Debt can really be safely ignored, because the only thing debt can do is ruin your credit rating, eg, ruin your ability to accumulate more debt. You don't get jailed, hanged or anything because you owe some land lord or creditor money. You know how the homeless get medical care? They walk into the ER, are treated, released and simply never pay the bill.

Credit and willingly throwing yourself into debt is idiotic. You go into 100K worth of debt getting a worthless degree in woman's studies? Who's fault is that? You mortgage a house outside of your ability to pay, who's fault is that?

I've been broke, I've been down to where I've sold everything worth money and I've worked at the readi-labor because nobody else would hire, but I've never allowed myself to collect more then 200$ worth of debt.

Generally speaking, people right now do not suddenly find themselves with no money, no friends, no family, no credit, no nothing and are thrust into the world to eak out survival. True poverty in the USA comes at a steady decline.

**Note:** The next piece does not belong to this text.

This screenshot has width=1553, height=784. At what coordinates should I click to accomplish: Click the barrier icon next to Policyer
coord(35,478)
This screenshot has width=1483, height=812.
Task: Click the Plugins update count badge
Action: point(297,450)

You lose your job, you spend your savings, your network of friends and family cannot help you, you sell things to make ends meet and finally you end up living in your car or in the streets without ever finding a job. Its a depression, a decline.

If a person reaches the point where they have nothing, cannot be helped, can only beg for change to survive, are unable or unwilling to work at the day-labor, they are that way by choice or their own critical flaws and they are not worth discussing here.

Anybody that doesn't quite reach that point and thinks they should rob people "to survive" needs to just die in a hole.